Although canning is an excellent method of preserving food, contamination is one of the biggest safety concerns. Granted, per the National Center for Home Food Preservation, canning prevents food from going bad by stopping enzyme activity, keeping away oxygen, and maintaining optimum moisture levels. It also prevents the growth of disease-causing microorganisms.

That being said, foodborne botulism is certainly one disease to be wary of. Though rare, botulism is a severe and potentially fatal disease caused by toxins produced by the bacterium Clostridium botulinum. In fact, according to the Centers for Disease Control and Prevention, when it comes to botulism outbreaks in the United States, home-canned vegetables are at the top of the list. 

So, how do you ensure your home-canned meat doesn't harm or maybe even kill you? Of the three safe canning methods for preserving food at home – pressure canner, boiling water bath, and atmospheric steam canner — only one is 100% safe for meat.

Pressure canning your meat

Your ideal canning method is highly dependent on the food you want to preserve, especially its acidity level. Pressure canning is the go-to method for low-acid foods, including meat (and most fresh vegetables). So, whether you're processing red meat, poultry, or seafood, using a pressure canner ensures you can safely enjoy your deliciously soft meats for months. 

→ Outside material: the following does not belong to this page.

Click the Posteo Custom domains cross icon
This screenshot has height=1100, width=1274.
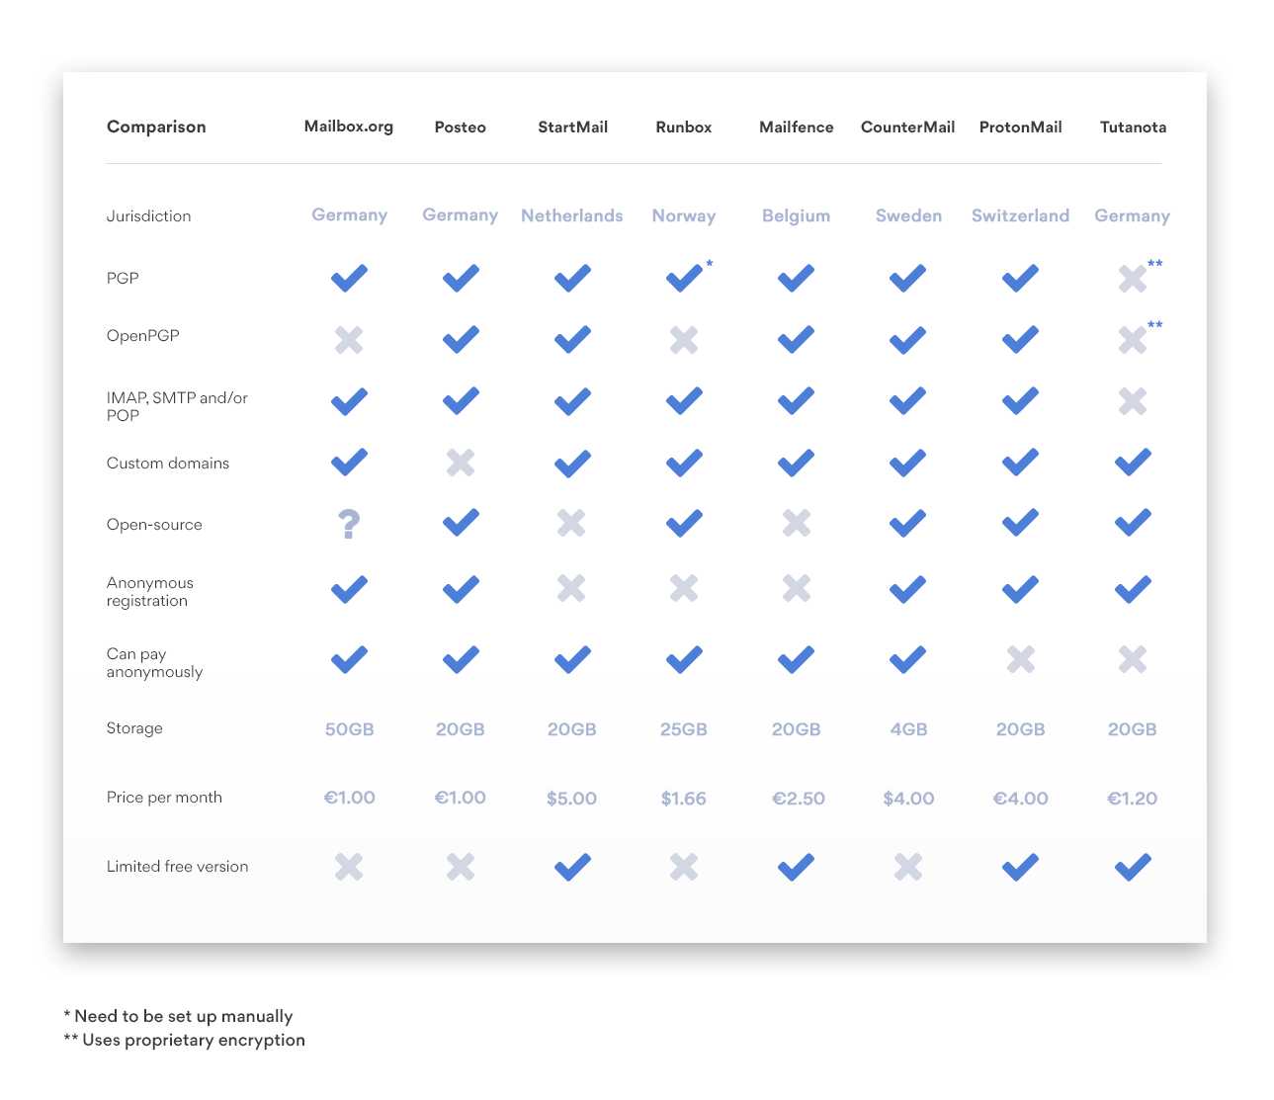(x=461, y=463)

The reason pressure canning is recommended for meat preservation at home is the exceptionally high processing temperatures. At 240 degrees Fahrenheit, the deadly Clostridium bacteria that cause botulism are entirely destroyed together with their spores, per the National Center for Home Food Preservation. 

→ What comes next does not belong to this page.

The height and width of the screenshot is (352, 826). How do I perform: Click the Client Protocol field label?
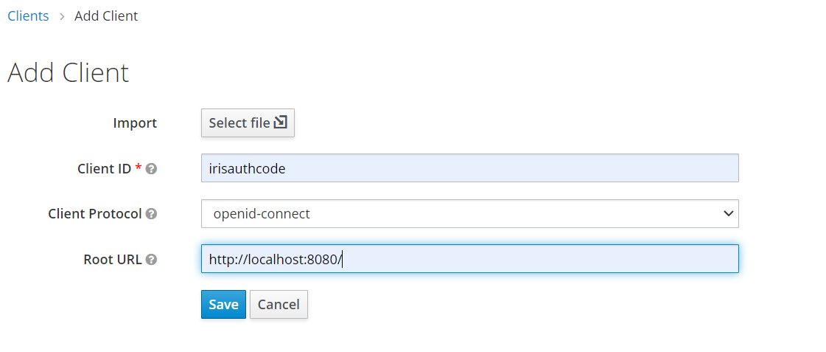pos(94,214)
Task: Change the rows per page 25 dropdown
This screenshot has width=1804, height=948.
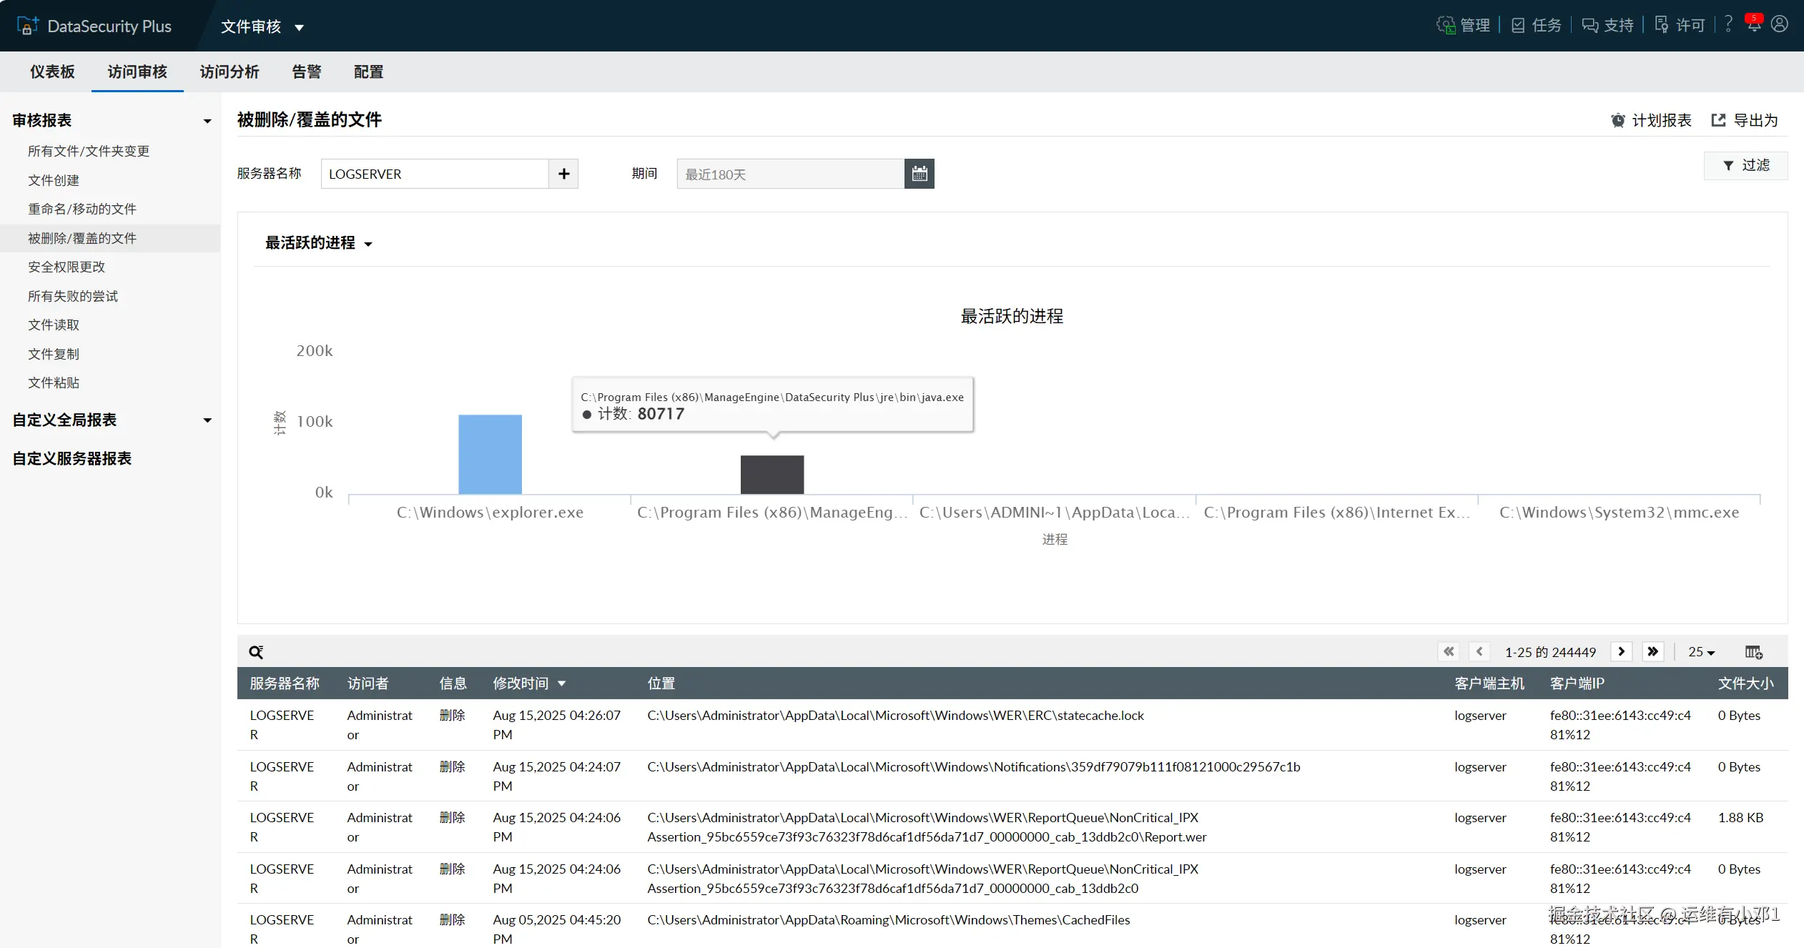Action: click(1701, 652)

In contrast, steam canners and the boiling water bath only reach 212 degrees Fahrenheit. This boiling water temperature only kills the vegetative bacteria cells leaving behind the spores. However, because of the high-acid level of foods canned using a boiling water bath, the acid can destroy the spores hence eliminating the risk of botulism.

Follow professional guidelines for safe meat canning

It's not enough to just use a pressure canner to process your meat; you've got to follow the correct procedure to guarantee success and food safety. The USDA Complete Guide to Home Canning is the recommended manual for all things canning.

Regarding red meats and poultry, the guide suggests using either a hot or raw pack. A hot pack requires pre-cooking the meat before canning, while in a raw pack, meat is put in jars while still raw. The choice between preparing a hot or raw pack is totally up to you, except for ground meat. Ground or chopped meat should always be pre-cooked before canning to prevent it from clumping together and hindering the free flow of heat within the jar during processing. However, note that in both hot and raw packs, the canned meat is considered fully cooked and ready to eat after the pressure canning process.

So go ahead and confidently pressure can your selection of meats, knowing you and your family will consume safe and healthy meals.